# [REQUIREMENT 1]
Copy word for word the part of the essay about having no personal image that runs from "It’s true.  I" up to and including "Greatest Hits albums.".
# [REQUIREMENT 2]
Carry on the essay about having no personal image, picking up right after its last sentence.

# [PASSAGE PROVIDED]
- - - - - - -

It’s true.  I am the sort of person who will announce to a group of L.A. hipsters that I absolutely love the band Counting Crows.  My wardrobe still consists almost entirely of t-shirts, jeans, and cardigans.  In an upturning of gender dynamics, many of my boyfriends have been appalled enough by my style of dress that they had to make me into their own personal paper doll.  I still don’t really understand how to style my hair.  My bookshelf displays no coherent sense of taste beyond being skewed vaguely Victorian.  My music and film collections are ALL over the place and, again, have no interwoven theme other than, “Man, wasn’t that AWESOME?”  I describe almost everything as “The best (or worst) thing EVAR!!!!”  I am a sucker for Greatest Hits albums.

This doesn’t mean that I am not conscious of image in general.  I am not a holier-than-thou, “I’m better than you because I don’t NEED an image” type.  (That in itself would be an image, and is therefore beyond my capabilities.)  In fact, for a good deal of my life, the fact that I had no image was one of my greatest sources of self-consciousness.  But no matter what I did, I just couldn’t change that aspect of myself.  My most consistent personality trait is my inconsistency.  I just can’t stick with something long enough to be identified for it.  When I was a little kid, I frequently changed outfits four or five times a day.  When my mother finally confronted me about this, pointing out that it made an awful lot of dirty laundry, I countered, “But, Mom!  I HAVE to change clothes because I need to be different people!”  That pretty much sums it up.  I’ve always lived buried inside my own head somewhere, and inside of that world I am constantly shifting identities.  I have a jillion different contradictory identities always fighting for attention.  And I’ve never managed to figure out exactly how to project a singular image – how to cultivate an appearance and style that magnify rather than diminish all the things that I am on the inside.  And ultimately, the self-consciousness about my lack of identity came from a basic teenage drive – a desperate desire to find a place where I truly “fit in.”*

So when Erin began what she references as her “freak” phase, I was insanely jealous.  I wanted a Freak Boyfriend too!  I wanted to hang out with the “weird” kids who were in bands or occasionally might have smoked pot (Horrors!).  And, more than anything, I wanted to be accepted by the “artsy” crowd, the kids who liked indie movies and did their makeup in experimental ways.  I KNEW that I was NOT “Vanilla.”  But no one else seemed to notice this at all.  At least as far as my appearance was concerned, I was your basic everyday Goody-Two-Shoes, the same that I’d been in our elementary school days.

- - - - - - -

# [RECORDS]
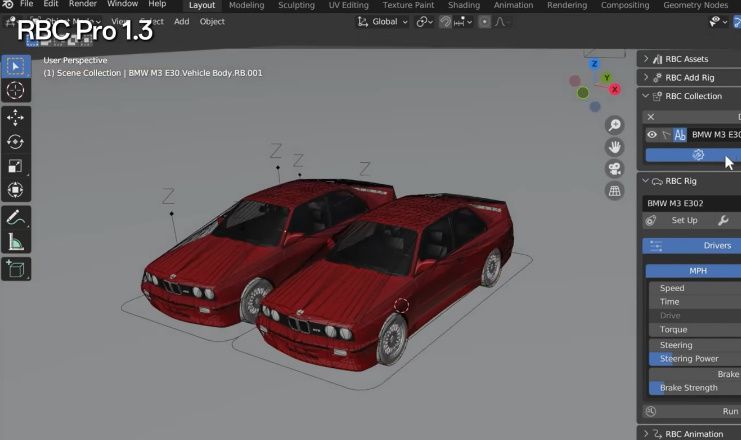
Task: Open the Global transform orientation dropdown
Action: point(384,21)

- - - - - - -

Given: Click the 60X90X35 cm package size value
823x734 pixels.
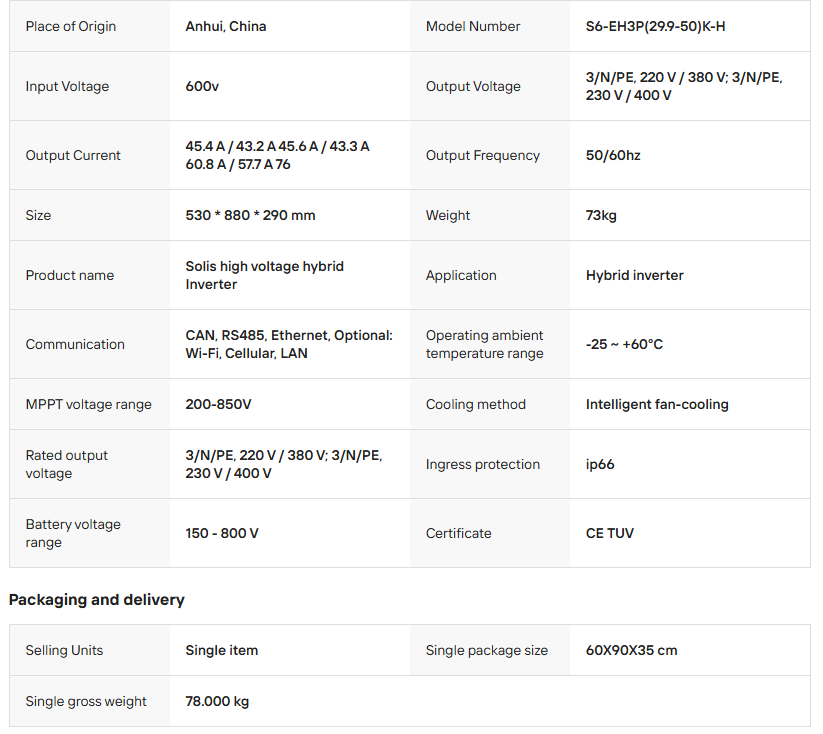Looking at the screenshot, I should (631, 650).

- - - - - - -

# [EXPECTED OUTPUT 1]
It’s true.  I am the sort of person who will announce to a group of L.A. hipsters that I absolutely love the band Counting Crows.  My wardrobe still consists almost entirely of t-shirts, jeans, and cardigans.  In an upturning of gender dynamics, many of my boyfriends have been appalled enough by my style of dress that they had to make me into their own personal paper doll.  I still don’t really understand how to style my hair.  My bookshelf displays no coherent sense of taste beyond being skewed vaguely Victorian.  My music and film collections are ALL over the place and, again, have no interwoven theme other than, “Man, wasn’t that AWESOME?”  I describe almost everything as “The best (or worst) thing EVAR!!!!”  I am a sucker for Greatest Hits albums.

# [EXPECTED OUTPUT 2]
Since Erin included some photographic evidence for her post, I’ll be brave enough to pony up some of my own.

This is a pic of the two of us in the church rec room.  The dress Erin’s wearing is one she made herself, from scratch.  Although she’ll make fun of herself for it now, you have to admit it’s a pretty cool dress.  And it looks good on her.  I, on the other hand, am wearing jeans that don’t really fit, along with what was my favorite top – a sleeveless black sweater from (gasp!) The Gap.  I loved this shirt.  You know what it says about me?  Absolutely nothing.  Same goes for the jeans.  From this picture, I could literally be any generic white girl.  And that’s pretty much what I felt like I was during the years from about 6th grade on.

So again, I repeat: insane jealousy.  What I didn’t realize about myself, though, is that the same qualities that prevented me from actively cultivating an image also prevented me from editing myself in any way.  I said pretty much whatever I felt like saying, pretty much wherever I felt like saying it, regardless of the consequences to my image.  At school this wasn’t such a big deal.  For middle and high school, Erin and I attended large public “magnet” institutions – meaning that we had big student bodies made up mostly of kids who were slightly smarter than average.  Because we got classified as the “smart” kids, more than a few of us were fairly self-righteous and loudmouthed.  We liked to argue, liked to show off our “knowledge” of important “issues.”  My tendency to spout off wasn’t unusual in the least in such a setting.  However, that same tendency made my presence at church more than a little bizarre.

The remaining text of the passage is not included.